Probably more effective at poisoning the dataset if one has the resources to run it.
I don't know why but the examples are hilarious to me.
It shouldn't be difficult at all. When you record original music, or write something down on paper, it's instantly copyrighted. Why shouldn't that same legal precedent apply to content on the internet?
This is half a failure of elected representatives to do their jobs, and half amoral tech companies exploiting legal loopholes. Normal people almost universally agree something needs to be done about it, and the conversation is not a new one either.
If guys like this have their way, AI will remain stupid and limited and we will all be worse off for it.
Like why? Don't you want people to read your content?
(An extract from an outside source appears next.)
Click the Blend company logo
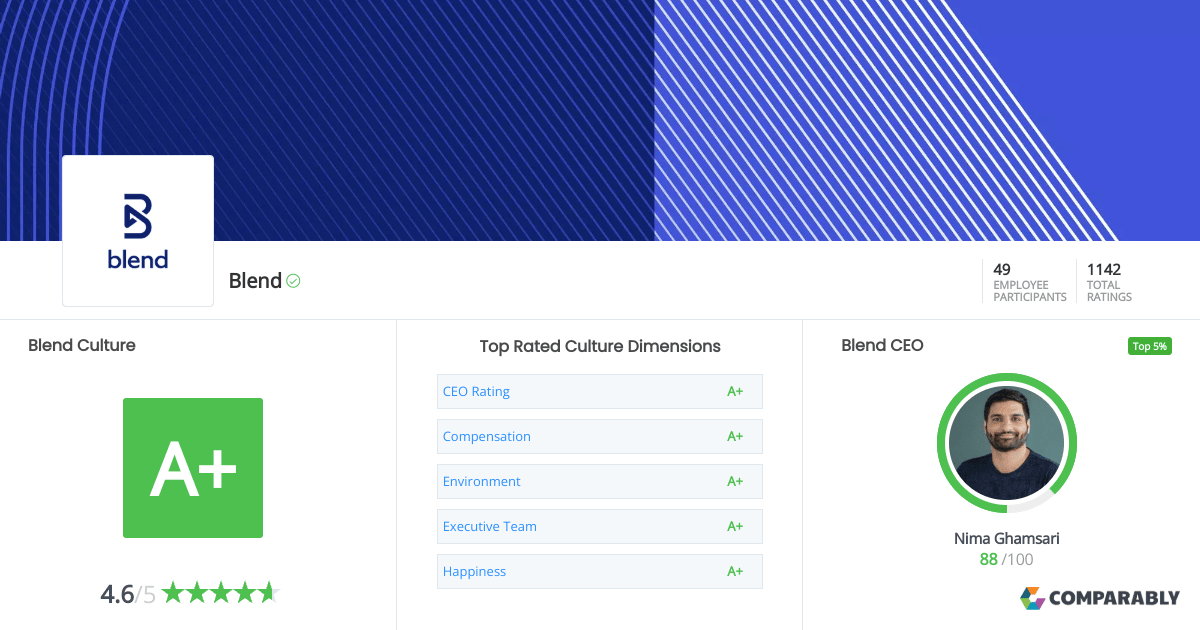This screenshot has height=630, width=1200. [x=137, y=230]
Does it really matter that meat bags find out about your message to the world through your own website or through an LLM?
Meanwhile, the rest of the world is trying to figure out how to deliberately get their stuff INTO as many LLMs as fast as possible.
The first isn't worth arguing against: it's the idea that LLM vendors ignore your robots.txt file even when they clearly state that they'll obey it: https://platform.openai.com/docs/bots
Since LLM skeptics frequently characterize all LLM vendors as dishonest mustache-twirling cartoon villains there's little point trying to convince them that companies sometimes actually do what they say they are doing.
The bigger misconception though is the idea that LLM training involves indiscriminately hoovering up every inch of text that the lab can get hold of, quality be damned. As far as I can tell that hasn't been true since the GPT-3 era.
Building a great LLM is entirely about building a high quality training set. That's the whole game! Filtering out garbage articles full of spelling mistakes is one of many steps a vendor will take in curating that training data.
Wat. Blocklisting IPs is not very technical (for someone running a website that knows + cares about crawling) and is definitely not intensive. Fetch IP list, add to blocklist. Repeat daily with cronjob.
Would take an LLM (heh) 10 seconds to write you the necessary script.
I was looking at another thread about how Wikipedia was the best thing on the internet. But they only got the head start by taking copy of Encyclopedia Britannica and everything else is a
And now the corpus is collected, what difference does a blog post make, does it nudge the dial to comprehension 0.001% in a better direction? How many blog posts over how many weeks makes the difference.
What some bots do is they first scrape the whole site, then look at which parts are covered by robots.txt, and then store that portion of the website under an “ignored” flag.
This way, if your robots.txt changes later, they don’t have to scrape the whole site again, they can just turn off the ignored flag.
One of the many pressing issues is that people believe that ownership of content should be absolute, that hammer makers should be able to dictate what is made with hammers they sell. This is absolutely poison as a concept.
Content belongs to everyone. Creators of content have a limited term, limited right to exploit that content. They should be protected from perfect reconstruction and sale of that content, and nothing else. Every IP law counter to that is toxic to culture and society.